Oct 29 2004
Results of a study in this week’s issue of THE LANCET suggest that routine screening of blood samples to detect viral RNA among organ and tissue donors who do not have obvious signs of clinical disease would reduce the risk of disease transmission among transplant recipients.
The presence of blood antibodies to viral diseases such as HIV and hepatitis C is the conventional method for assessing whether an individual is safe to be a tissue or organ donor. However this approach is limited; some donors may be infected with a virus but have not yet ‘seroconverted’ (shown a full immune response to infection by producing antibodies), thereby posing a risk to transplant recipients.
Jean-Michel Pawlotsky (Hospital Henri Mondor, Paris, France) and colleagues determined whether nucleic acid testing (NAT) could detect HIV RNA or hepatitis C virus (HCV) RNA in a large series of seronegative organ and tissue donors, and whether this technique should be routinely used to improve viral safety of grafts. They studied 2236 organ donors, 636 tissue donors, and 177 cornea donors.

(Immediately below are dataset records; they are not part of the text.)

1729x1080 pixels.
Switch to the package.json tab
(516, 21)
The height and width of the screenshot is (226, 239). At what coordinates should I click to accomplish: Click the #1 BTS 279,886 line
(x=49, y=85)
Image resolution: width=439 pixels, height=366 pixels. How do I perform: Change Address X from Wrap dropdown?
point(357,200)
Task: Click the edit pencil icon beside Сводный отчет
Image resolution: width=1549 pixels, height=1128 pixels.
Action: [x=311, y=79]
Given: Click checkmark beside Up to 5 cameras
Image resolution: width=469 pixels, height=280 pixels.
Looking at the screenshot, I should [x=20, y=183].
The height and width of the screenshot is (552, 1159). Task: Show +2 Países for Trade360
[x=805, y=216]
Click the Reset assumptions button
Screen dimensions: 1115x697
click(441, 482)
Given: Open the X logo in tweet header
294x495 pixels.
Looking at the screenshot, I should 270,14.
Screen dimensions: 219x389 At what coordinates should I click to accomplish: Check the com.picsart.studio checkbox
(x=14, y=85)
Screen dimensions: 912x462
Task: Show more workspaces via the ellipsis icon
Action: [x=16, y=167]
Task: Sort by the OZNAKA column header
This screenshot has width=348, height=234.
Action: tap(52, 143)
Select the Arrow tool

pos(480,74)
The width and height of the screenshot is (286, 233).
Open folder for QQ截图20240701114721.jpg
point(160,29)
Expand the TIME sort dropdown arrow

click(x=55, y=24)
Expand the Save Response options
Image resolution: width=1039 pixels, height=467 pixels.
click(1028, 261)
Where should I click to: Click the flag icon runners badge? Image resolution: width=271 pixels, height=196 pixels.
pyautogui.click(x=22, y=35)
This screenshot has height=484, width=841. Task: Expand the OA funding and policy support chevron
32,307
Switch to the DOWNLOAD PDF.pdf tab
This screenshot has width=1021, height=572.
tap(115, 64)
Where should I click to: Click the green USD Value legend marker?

The investigators identified five HCV RNA-positive donors in 2119 HCV-seronegative organ donors, and one HCV RNA-positive donor in 631 HCV-seronegative tissue donors. No HIV-seronegative, HIV RNA-positive donor was identified.
Dr Pawlotsky comments: “our data, together with the reported cases of HCV transmission to recipients from a seronegative HCV RNA-positive donor, suggest that routine NAT screening of organ and tissue donors might increase viral safety in the transplantation setting. Implementation of systematic NAT screening of tissue (and cell) donors is highly feasible because viral testing can be done every day and can be based on standardised, partly automated, commercial techniques and procedures...Technical flaws currently hinder routine NAT screening of organ donors, but not of tissue and cell donors. Thus NAT techniques should be rapidly adapted to organ donor screening, and implementation should be discussed.”